# substrate worms



## HD Blazingwolf (May 12, 2011)

ok so overfeeding and such can cause them. even if you dont over feed, if some food makes it down there you get them... you dont ever see them unless u disturb the substrate..

I WANNA KNOW HOW THEY GET THERE!!! 
dry flake food isn't an option.. how would they survive a VERY dry processed environment

frozen brine shrimp and blood worms.... well... they are frozen the shrimp and bloodworms died in the process what about these little boogers.. i want to know

i pick up my hardscape and they came floating out... im not scare, my tetras ate them like they were candy... i just wanna know how


----------



## kamikazi (Sep 3, 2010)

agreed where do they come from


----------



## PinoyBoy (Mar 14, 2008)

Probably hitch hiked with the plants and/or the inhabitants? Would be my only guess.


----------



## HD Blazingwolf (May 12, 2011)

i'd LOVE to know how that one happened... my tank got NUKED by my son cranking the c02. i neglected it and algae and all sorts of other stuff grew and when it did all the plant mass got dipped in bleach, and the tank got a 500ml dose of excel to kill everything left.

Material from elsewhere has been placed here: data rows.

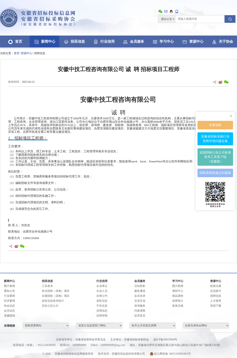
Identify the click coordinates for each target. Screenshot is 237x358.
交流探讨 (215, 290)
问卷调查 (139, 310)
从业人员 (101, 290)
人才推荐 (215, 300)
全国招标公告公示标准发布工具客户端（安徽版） (215, 157)
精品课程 (177, 295)
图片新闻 (9, 286)
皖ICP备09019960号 (165, 339)
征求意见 (139, 315)
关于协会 (222, 41)
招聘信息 (215, 295)
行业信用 (104, 41)
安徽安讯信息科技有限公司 (128, 353)
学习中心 (163, 41)
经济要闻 (9, 300)
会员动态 (9, 310)
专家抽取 (215, 125)
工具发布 (47, 286)
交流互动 (139, 300)
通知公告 (9, 290)
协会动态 (9, 305)
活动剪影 (139, 286)
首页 (15, 41)
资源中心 (192, 41)
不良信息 (101, 305)
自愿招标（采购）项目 (56, 295)
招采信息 (74, 41)
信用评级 (101, 315)
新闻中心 (44, 41)
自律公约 (101, 295)
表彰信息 (101, 300)
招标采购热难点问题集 (215, 172)
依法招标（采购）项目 (56, 290)
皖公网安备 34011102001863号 (170, 353)
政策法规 (177, 305)
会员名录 (139, 295)
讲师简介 (177, 300)
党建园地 (9, 315)
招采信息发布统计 (53, 300)
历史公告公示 (50, 305)
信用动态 (101, 310)
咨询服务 (139, 305)
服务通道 (139, 290)
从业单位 (101, 286)
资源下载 (215, 305)
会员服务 (133, 41)
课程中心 (177, 290)
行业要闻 (9, 295)
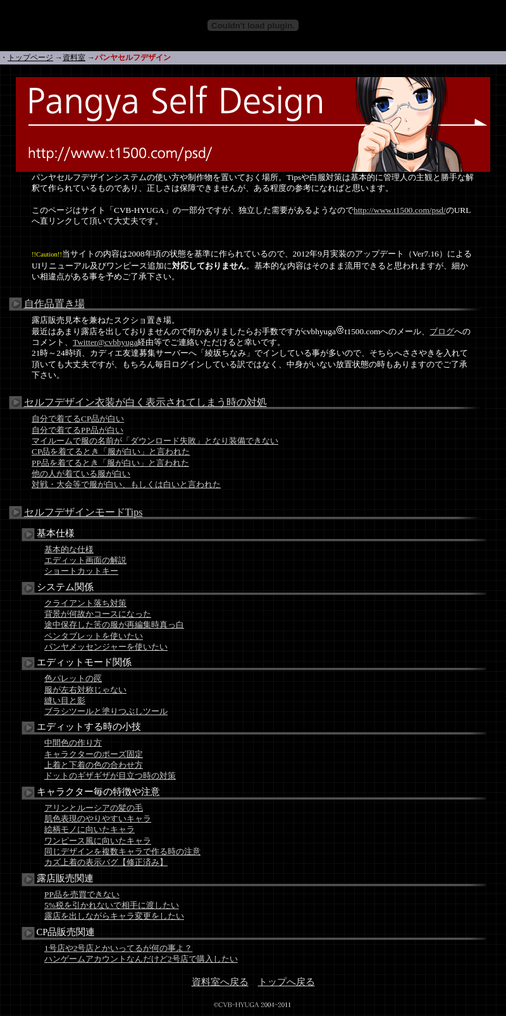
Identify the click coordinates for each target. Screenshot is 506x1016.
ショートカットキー (81, 571)
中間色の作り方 (73, 742)
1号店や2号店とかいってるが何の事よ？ (118, 948)
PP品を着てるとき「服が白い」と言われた (110, 463)
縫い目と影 (64, 700)
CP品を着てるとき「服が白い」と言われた (111, 451)
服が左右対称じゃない (85, 689)
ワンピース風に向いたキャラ (97, 840)
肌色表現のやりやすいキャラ (97, 818)
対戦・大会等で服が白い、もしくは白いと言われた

so they would def have to hitchhike my fishies,, even then though. i've never noticed them in my lfs tanks, and i frequent there enough to see and help with water changes.

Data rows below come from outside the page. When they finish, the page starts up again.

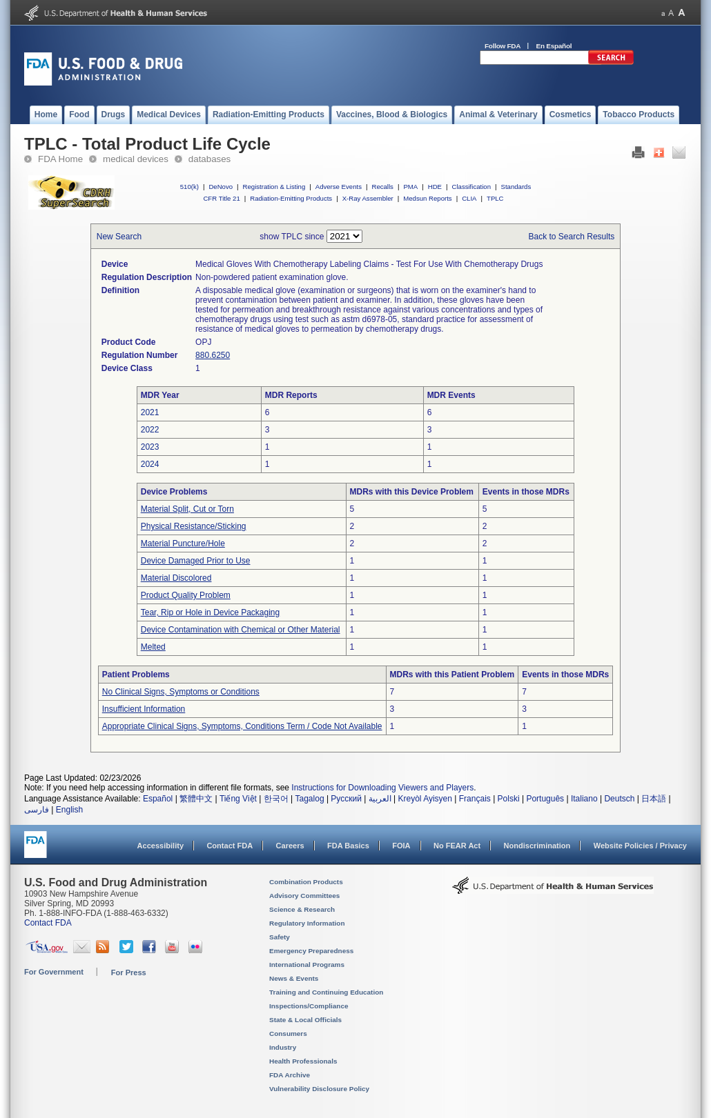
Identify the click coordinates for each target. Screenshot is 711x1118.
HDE (435, 186)
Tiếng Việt (238, 798)
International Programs (306, 964)
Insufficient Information (144, 709)
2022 (150, 430)
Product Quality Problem (186, 595)
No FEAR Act (457, 845)
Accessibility (160, 845)
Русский (346, 798)
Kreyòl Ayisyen (425, 798)
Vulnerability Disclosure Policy (319, 1088)
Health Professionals (303, 1061)
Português (545, 798)
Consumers (288, 1033)
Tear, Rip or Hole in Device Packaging (210, 612)
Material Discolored (176, 578)
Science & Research (302, 909)
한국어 (276, 798)
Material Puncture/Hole (183, 543)
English (69, 810)
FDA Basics (348, 845)
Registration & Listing (274, 186)
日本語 (653, 798)
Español (158, 798)
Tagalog (309, 798)
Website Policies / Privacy (640, 845)
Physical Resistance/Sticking (193, 526)
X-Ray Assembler (367, 198)
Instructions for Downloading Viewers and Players (382, 787)
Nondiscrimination (537, 845)
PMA (410, 186)
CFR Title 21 (221, 198)
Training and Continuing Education (326, 992)
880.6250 (212, 355)
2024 (150, 464)
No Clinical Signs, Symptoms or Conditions (181, 692)
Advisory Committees (304, 895)
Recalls (382, 186)
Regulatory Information (307, 923)
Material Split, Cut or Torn (187, 509)
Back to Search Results (572, 236)
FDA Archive (289, 1075)
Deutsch (619, 798)
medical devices (135, 159)
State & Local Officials (305, 1020)
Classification (471, 186)
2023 (150, 447)
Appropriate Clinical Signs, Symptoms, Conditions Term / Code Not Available (242, 726)
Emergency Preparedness (311, 951)
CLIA (469, 198)
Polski (509, 798)
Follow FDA (502, 46)
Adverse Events (338, 186)
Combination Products (306, 882)
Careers (290, 845)
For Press (128, 972)
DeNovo (220, 186)
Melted (153, 647)
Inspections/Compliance (309, 1006)
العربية (380, 798)
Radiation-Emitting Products (291, 198)
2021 (150, 412)
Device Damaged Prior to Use (196, 561)
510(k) (189, 186)
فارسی (36, 810)
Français (475, 798)
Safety (279, 937)
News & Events (293, 978)
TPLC (495, 198)
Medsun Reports (427, 198)
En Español (554, 46)
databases (209, 159)
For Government (54, 972)
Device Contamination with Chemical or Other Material (240, 630)
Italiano (584, 798)
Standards (516, 186)
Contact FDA (229, 845)
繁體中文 (196, 798)
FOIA (401, 845)
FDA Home (60, 159)
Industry (282, 1047)
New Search (119, 236)
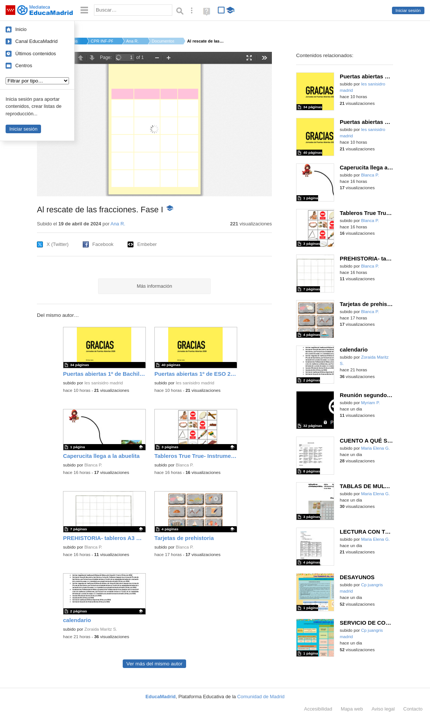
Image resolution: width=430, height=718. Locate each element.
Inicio (20, 29)
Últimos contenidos (35, 53)
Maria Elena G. (375, 448)
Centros (23, 65)
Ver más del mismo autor (154, 664)
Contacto (413, 709)
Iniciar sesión (408, 10)
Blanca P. (93, 465)
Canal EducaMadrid (36, 41)
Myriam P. (370, 402)
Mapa (352, 709)
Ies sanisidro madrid (103, 383)
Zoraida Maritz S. (100, 629)
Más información (154, 286)
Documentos (163, 41)
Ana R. (132, 41)
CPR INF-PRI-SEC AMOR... (102, 41)
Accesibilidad (318, 709)
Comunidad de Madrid (261, 696)
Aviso (383, 709)
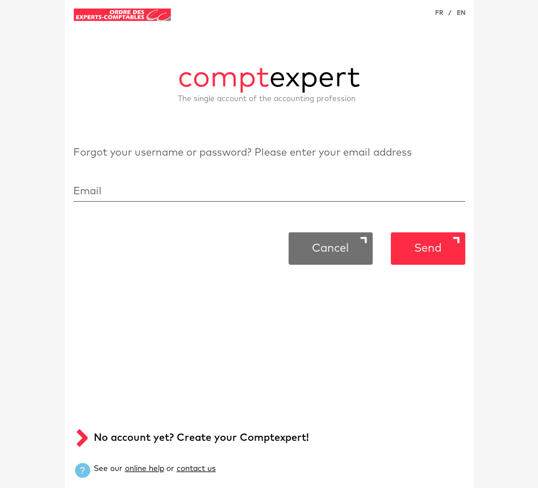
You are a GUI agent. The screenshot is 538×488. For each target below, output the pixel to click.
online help (144, 469)
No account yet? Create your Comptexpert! (201, 438)
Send (427, 248)
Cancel (330, 248)
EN (461, 13)
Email (87, 191)
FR (439, 13)
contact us (196, 469)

so im not saying its not possible, but im curious if there is other ways


----------



## RandomMan (May 31, 2011)

My guess is the eggs or larvae can go into a cyst state that can survive food processing.


----------



## mordalphus (Jun 23, 2010)

Yep, they form cysts, and can be present in plants, rocks, driftwood, etc. Pretty much anything. Much like copepods.


----------



## HD Blazingwolf (May 12, 2011)

well that's good to know! so basically we all have them. kinda like algae spores.. they're everywhere!


----------



## audioaficionado (Apr 19, 2011)

Free live food!

I used to have substrate worms too. They all died off when my entire tank sat anaerobic for 15 years.


----------



## doncityz (May 17, 2011)

I used to have those detritus worms. it has something like a needle at his head. doing the S movement swim. my danios love them. now i don't see them anymore. i put some anti parasite liquid in my tank a while back... and hundreds appear out of nowhere! my fish ate all of them.

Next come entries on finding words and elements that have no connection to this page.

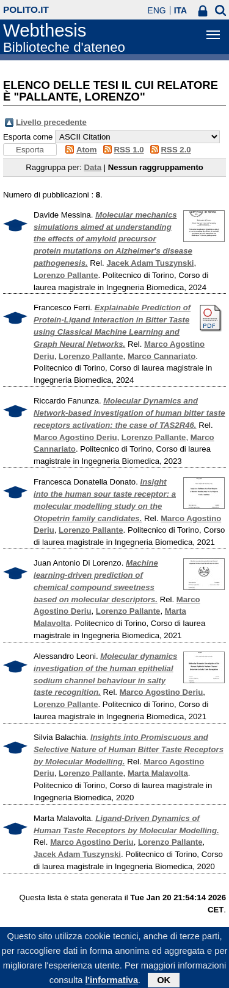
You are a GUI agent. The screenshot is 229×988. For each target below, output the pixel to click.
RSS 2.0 (176, 149)
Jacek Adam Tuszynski (150, 263)
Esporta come (28, 136)
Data (92, 167)
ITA (180, 10)
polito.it (26, 9)
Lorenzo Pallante (66, 275)
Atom (86, 149)
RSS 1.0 (129, 149)
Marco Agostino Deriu (75, 437)
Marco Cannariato (161, 356)
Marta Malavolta (158, 773)
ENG (156, 10)
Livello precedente (51, 122)
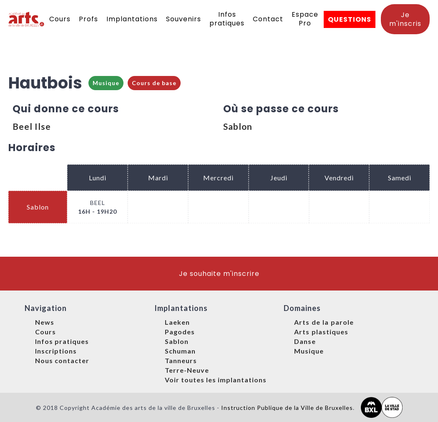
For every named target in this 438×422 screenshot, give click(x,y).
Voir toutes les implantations (216, 380)
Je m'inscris (405, 19)
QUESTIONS (349, 19)
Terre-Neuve (187, 370)
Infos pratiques (226, 19)
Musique (106, 82)
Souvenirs (183, 19)
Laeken (177, 322)
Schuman (180, 351)
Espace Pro (305, 19)
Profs (88, 19)
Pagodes (180, 332)
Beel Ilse (32, 126)
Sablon (237, 126)
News (44, 322)
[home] (26, 19)
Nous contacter (62, 360)
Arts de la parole (324, 322)
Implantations (132, 19)
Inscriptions (56, 351)
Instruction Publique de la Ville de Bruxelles (287, 407)
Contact (268, 19)
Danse (305, 341)
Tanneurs (181, 360)
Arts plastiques (321, 332)
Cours (59, 19)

i do see some worms sometimes. but not as abundant anymore. so far my tank has been free of visible worms for a while now.


----------



## flip9 (Jun 16, 2011)

i wish i had these worms... save $$$ lol


----------



## chiefroastbeef (Feb 14, 2011)

I once forgot to turn my canister filter back on after a water change, it was left off for 9 or so hours. After I came back and finally turned it back on, a lot of White worms came flying out of the output nozzle. The fish went crazy hunting for them.


----------



## HD Blazingwolf (May 12, 2011)

I dont have a lot of them just uprooted a few when i pulled out my hardscape.. flips ill gladly ship u some of my substrate. U can start ur own colony hahaha!


----------